American Tom out to secure place at Festival
Irish Stallion Farms European Breeders Fund Novice Chase | 2m | 5yo+ | ATR
Just the four runners will line up for this and everybody bar the connections of Some Plan, Road To Respect and Stone Hard will be disappointed not to see Yorkhill declared.
Instead, Willie Mullins relies on impressive Punchestown beginners' chase winner American Tom, who may yet bump into Yorkhill if their paths cross at the JLT Novices' Chase at Cheltenham.
Already just a 10-1 shot for the JLT Novices' Chase, victory for the Rich Ricci-owned American Tom could see those prices tumble this afternoon.
Mullins said: "He won his only start over hurdles last season and he started off well over fences when winning over two miles at Punchestown last month.
"Based on his Punchestown performance, where he jumped left at a few of his fences, you would have to think that he would be better off going left-handed here at Naas.
"He will handle the ground and we are looking forward to a good run from him. This will be a tougher assignment for him and we will find out where he fits in among the ranks of our novice chasers."
Gigginstown are doubly represented in the four runner affair with Stone Hard and Road To Respect. Stone Hard belatedly got off the mark over fences last month for Gordon Elliott at Limerick while Noel Meade’s Road To Respect seemed to cope well reverting in trip when making the frame behind Min in the Grade 1 Racing Post Novices' Chase at Leopardstown.

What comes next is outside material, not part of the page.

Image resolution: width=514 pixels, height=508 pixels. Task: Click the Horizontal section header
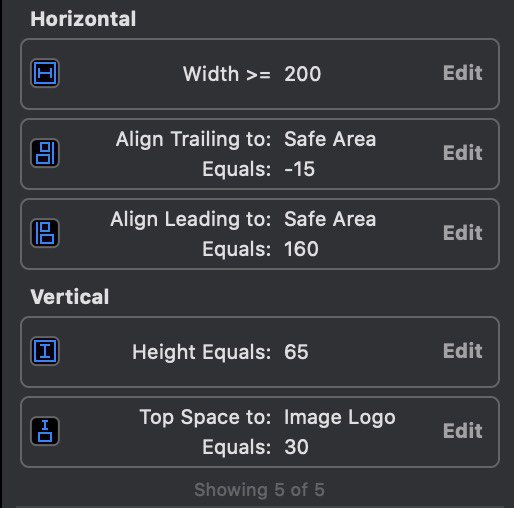tap(83, 19)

Eddie O’Leary, Gigginstown’s racing manager, said: “Road To Respect will appreciate a big galloping track like Naas and he has won there before. He is still a young horse, he is developing and any rain that falls between now and race time will suit him.
“Stone Hard is a classy horse but he has a few little problems. He can bleed, and if he doesn’t bleed today, he would run a big race. He ran very well at Limerick last time and hopefully he can build on that.”
The Henry de Bromhead-trained Some Plan has not been seen since stumbling on landing when he had yet to be asked a question by David Mullins at the second last fence in a Grade 2 Novices’ Chase at Cheltenham in November.
Mullins believes that if the Winged Love gelding was to run anywhere near that level of form today, he would be entitled to run a big race.
He said: “He was in the process of running a big race at Cheltenham. He’s the type of horse that doesn’t really hang about and he likes to get on with things. He doesn’t spend long in the air when negotiating his fences, and with a clear round, I think he will run well.”